Now for the Thakur, who had died two years before the Parusram incident of 1960-61. Visiting the Purani haveli in Kutcha Tihar, south-west Delhi, now cluttered up cheek by jowl with haphazardly build houses, one is reminded of old-timers’ tales when, except for it and a few nomadic Meos, the area was almost deserted. One of the tales concerned a property dispute in World War II days between the Thakur of Jat Rajendra Singh and his sister, Rajni Sadhashiv — as related in the 1950s by a close relative, Padam Singh, in an article in a Hindi newspaper Dehati, once circulated in the rural areas of western UP. The following is a free translation with some discreet cuts:

Maya’s tale

The Thakur of Jat stood gun-in-hand. It was a moonless night but one could see the silhouette of the old house and the trees in the distance. The last chapter of his family history was about to be written the next day. He knew very well what it would be. But it could be changed if he could make it to the ancestral residence of the Sadhashivs. Twenty miles as the crow flies, and it seldom flies crooked. By jeep, it wouldn’t take him long to reach there. He knew that Hari Singh and his wife Rajni would be sleeping in the outer room. He could stealthily open a window and put the nuisance to an end. His Hornet .303 would see to that. “No,” he suddenly said with a shake of the head. “I will take the pistol and the silencer my father brought from World War I. Then we’ll see how the haveli case goes the next day.”

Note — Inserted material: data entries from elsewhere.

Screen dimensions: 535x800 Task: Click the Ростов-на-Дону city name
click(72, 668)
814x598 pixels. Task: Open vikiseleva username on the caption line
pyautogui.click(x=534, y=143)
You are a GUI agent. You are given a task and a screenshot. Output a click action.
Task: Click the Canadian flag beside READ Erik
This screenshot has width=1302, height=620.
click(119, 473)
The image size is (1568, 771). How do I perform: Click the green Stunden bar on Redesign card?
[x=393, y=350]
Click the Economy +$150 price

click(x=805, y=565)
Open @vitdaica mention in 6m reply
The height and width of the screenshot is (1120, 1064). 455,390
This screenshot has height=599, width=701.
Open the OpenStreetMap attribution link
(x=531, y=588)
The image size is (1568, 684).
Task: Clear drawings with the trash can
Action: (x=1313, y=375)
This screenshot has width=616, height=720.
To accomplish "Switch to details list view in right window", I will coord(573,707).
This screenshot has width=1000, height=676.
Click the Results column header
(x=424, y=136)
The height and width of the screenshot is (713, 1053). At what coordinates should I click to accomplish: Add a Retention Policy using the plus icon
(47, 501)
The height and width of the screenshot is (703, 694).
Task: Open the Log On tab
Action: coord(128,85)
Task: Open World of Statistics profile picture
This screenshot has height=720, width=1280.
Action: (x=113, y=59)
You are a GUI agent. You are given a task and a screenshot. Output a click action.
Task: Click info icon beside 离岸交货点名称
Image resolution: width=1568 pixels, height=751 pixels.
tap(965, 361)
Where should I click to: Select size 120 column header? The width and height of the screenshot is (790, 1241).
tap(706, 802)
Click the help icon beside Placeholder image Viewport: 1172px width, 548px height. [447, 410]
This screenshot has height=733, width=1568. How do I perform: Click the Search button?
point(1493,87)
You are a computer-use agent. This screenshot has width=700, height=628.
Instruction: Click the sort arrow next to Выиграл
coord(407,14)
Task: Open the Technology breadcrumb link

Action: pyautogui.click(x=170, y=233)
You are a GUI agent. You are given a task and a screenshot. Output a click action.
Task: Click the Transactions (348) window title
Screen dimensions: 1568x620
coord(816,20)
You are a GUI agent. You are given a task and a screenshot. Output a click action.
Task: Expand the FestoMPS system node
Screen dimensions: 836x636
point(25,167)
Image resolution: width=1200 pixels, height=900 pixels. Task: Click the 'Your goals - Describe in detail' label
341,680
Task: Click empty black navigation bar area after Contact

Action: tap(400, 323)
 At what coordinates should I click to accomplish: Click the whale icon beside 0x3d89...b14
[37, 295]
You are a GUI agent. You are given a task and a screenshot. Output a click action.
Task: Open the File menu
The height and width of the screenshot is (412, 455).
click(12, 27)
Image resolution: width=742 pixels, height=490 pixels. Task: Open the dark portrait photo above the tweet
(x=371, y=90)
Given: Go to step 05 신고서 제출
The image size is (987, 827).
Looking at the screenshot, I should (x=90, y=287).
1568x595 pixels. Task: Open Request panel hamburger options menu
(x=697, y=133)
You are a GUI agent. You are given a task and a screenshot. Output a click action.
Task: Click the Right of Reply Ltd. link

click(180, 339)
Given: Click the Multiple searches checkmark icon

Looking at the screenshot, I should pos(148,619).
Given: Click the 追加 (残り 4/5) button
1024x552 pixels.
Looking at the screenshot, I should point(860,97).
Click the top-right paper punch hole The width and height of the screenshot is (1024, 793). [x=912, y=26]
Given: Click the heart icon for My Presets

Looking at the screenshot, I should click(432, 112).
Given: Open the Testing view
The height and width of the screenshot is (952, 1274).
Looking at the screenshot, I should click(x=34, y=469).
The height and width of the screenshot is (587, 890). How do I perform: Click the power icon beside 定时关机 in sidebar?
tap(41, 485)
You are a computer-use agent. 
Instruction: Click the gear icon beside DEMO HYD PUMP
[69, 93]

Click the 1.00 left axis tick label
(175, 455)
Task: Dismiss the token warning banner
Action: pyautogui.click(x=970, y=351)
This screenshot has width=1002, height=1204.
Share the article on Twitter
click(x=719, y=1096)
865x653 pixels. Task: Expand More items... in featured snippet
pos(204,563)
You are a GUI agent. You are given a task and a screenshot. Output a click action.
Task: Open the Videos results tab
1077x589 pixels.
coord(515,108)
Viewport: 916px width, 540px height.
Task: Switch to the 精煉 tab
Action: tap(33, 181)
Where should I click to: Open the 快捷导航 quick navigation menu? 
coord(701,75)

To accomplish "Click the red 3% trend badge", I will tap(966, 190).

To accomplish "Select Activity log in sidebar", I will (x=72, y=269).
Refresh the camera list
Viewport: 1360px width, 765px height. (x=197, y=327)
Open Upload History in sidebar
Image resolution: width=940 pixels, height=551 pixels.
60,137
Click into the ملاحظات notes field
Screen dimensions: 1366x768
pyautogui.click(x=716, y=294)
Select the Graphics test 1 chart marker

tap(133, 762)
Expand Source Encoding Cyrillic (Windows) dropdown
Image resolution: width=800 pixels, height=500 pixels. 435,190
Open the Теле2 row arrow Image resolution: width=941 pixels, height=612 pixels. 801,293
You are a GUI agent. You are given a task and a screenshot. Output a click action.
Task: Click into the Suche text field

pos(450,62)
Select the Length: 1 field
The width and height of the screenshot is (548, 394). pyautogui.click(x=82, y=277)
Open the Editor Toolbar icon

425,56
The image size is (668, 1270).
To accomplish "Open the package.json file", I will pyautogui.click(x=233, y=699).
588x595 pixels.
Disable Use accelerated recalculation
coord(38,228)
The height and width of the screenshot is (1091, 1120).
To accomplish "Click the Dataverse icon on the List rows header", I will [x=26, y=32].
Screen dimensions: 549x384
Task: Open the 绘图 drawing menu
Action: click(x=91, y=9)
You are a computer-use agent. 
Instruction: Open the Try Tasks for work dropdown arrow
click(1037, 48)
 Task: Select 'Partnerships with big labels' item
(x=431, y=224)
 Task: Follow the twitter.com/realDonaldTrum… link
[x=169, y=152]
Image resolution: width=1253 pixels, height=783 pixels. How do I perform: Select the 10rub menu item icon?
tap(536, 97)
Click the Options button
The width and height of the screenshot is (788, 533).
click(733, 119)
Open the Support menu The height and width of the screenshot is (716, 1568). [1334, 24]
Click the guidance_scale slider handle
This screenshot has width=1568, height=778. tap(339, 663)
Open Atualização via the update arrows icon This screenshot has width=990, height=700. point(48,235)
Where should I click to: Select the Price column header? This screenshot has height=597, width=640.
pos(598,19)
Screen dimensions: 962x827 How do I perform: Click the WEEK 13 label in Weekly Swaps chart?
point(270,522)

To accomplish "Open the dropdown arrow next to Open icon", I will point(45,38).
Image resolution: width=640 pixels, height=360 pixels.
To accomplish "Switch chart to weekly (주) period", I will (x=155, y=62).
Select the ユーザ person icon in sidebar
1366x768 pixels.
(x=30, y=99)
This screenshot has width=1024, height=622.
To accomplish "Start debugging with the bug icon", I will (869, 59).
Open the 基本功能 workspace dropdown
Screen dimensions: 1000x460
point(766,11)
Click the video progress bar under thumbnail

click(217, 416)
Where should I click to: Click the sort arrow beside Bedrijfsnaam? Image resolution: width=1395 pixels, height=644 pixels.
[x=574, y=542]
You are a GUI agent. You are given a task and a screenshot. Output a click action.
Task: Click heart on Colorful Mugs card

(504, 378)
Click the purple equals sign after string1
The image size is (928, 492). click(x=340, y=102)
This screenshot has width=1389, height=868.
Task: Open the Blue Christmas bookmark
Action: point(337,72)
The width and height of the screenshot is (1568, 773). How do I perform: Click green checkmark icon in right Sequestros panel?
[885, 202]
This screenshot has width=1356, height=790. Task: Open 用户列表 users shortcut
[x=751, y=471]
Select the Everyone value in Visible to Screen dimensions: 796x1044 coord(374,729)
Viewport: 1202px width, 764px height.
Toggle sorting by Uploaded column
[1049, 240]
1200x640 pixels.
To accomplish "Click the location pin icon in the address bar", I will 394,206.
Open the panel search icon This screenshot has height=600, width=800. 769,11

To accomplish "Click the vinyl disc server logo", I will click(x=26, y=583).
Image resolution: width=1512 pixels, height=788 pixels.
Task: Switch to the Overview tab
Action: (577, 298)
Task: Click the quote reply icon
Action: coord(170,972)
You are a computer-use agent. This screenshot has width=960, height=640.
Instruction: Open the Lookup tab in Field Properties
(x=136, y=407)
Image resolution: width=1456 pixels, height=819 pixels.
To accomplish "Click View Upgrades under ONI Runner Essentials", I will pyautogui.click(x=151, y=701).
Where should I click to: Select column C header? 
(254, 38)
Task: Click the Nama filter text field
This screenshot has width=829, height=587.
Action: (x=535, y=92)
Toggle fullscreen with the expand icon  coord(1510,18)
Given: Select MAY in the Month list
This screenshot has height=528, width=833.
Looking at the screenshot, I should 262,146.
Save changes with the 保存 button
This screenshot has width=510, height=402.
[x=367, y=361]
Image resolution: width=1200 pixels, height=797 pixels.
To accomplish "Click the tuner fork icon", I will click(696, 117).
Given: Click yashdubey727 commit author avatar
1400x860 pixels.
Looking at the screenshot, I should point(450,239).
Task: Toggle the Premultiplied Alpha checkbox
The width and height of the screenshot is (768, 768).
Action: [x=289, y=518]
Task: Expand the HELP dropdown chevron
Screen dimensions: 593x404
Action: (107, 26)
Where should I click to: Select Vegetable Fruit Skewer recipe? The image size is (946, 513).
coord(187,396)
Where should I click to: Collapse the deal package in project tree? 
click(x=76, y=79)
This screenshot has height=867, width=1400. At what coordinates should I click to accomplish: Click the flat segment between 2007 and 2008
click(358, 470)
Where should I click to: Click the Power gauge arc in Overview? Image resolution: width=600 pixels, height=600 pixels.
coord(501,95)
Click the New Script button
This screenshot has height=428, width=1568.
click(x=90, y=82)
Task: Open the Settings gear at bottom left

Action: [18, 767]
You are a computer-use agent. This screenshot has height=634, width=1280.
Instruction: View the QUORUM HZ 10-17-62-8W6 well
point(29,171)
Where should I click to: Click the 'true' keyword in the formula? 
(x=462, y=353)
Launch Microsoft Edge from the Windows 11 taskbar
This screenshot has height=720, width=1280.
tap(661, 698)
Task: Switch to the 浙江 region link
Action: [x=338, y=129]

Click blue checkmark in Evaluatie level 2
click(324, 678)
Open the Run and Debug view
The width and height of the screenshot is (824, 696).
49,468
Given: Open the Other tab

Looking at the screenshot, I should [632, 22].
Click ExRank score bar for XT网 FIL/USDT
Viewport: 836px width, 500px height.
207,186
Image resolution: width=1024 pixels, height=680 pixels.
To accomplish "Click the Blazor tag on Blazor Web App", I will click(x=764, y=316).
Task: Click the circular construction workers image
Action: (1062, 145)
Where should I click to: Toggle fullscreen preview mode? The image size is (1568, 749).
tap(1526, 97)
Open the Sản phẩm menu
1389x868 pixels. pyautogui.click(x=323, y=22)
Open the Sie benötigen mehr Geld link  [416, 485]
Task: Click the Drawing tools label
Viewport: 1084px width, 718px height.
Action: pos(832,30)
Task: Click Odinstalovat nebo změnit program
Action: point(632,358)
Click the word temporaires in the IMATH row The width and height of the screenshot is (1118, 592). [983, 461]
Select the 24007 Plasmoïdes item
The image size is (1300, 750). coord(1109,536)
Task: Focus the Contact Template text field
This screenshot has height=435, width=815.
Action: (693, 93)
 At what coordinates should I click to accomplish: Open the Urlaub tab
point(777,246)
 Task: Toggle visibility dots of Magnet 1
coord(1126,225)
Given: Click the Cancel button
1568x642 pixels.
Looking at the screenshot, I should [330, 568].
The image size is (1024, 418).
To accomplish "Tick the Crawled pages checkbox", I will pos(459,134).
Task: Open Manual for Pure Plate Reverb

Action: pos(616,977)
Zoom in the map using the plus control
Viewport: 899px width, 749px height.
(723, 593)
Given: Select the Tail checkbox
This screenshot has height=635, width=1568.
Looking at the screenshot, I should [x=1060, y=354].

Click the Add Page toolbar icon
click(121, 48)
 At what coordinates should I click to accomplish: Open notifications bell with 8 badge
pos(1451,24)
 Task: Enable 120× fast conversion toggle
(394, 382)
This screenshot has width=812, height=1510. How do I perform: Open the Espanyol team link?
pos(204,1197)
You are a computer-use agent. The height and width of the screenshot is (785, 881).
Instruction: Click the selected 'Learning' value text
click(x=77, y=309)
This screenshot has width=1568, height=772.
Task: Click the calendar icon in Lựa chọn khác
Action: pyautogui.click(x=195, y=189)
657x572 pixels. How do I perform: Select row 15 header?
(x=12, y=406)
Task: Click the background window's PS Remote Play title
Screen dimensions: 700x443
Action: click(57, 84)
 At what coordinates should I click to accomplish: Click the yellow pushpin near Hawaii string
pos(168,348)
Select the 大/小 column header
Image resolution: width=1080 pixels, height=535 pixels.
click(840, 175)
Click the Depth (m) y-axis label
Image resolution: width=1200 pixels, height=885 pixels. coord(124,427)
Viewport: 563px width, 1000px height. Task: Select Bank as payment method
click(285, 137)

So Thakur Rajendra Singh soliloquized that dark night. The bottle had stood him good company for long hours because his nerves were on edge and he was thinking about the outcome of the court case. As he spoke, a hand gently tapped on his shoulder. It was Maya, the haveli retainer’s daughter. “What, you here! When did you come, and how dare you stand in front of the house at this time of the night?” said Rajendra Singh. “I came yesterday, Thakur Sahib,” she replied. “Sometime back I saw a light in your room and tiptoed here. For the past half an hour you have been talking to yourself. Why are you so disturbed Sahib and why are you holding a gun in your hand? It scares me. You heard what I was saying?” “No it was too indistinct, but I could only make out the name of Rajniji”. “It’s time I taught her and her husband a lesson. They will both have to pay for what they have done”. “No Thakur, Sahib, no,” said Maya, holding his hand. Past association had made her bold. “Come inside. You may catch a chill in your present state,” she said gently pushing him. He did not resist and once they were in the room Maya was even more persuasive. “There was murder in his mind. Luckily, I came in the nick of time,” Maya thought. “I’ll have to keep an eye on him tomorrow too.” She then fell asleep.

Padam Singh died in 1980, long after the Thakur and his sister, while Maya, who had become the Thakur’s live-in companion and bore him a daughter, survived to a grand old age. The haveli was thereafter sold to become a rabbit warren of a habitation. Whenever one passes by it on the way to the Nahari shop near the Badi Masjid of Kutcha Tihar, the article by Padam Singh in the weekly Dehati which ceased publication in the 1990s, comes to mind. Wonder whether there are still descendants of Thakur Rajendra Singh and his sister.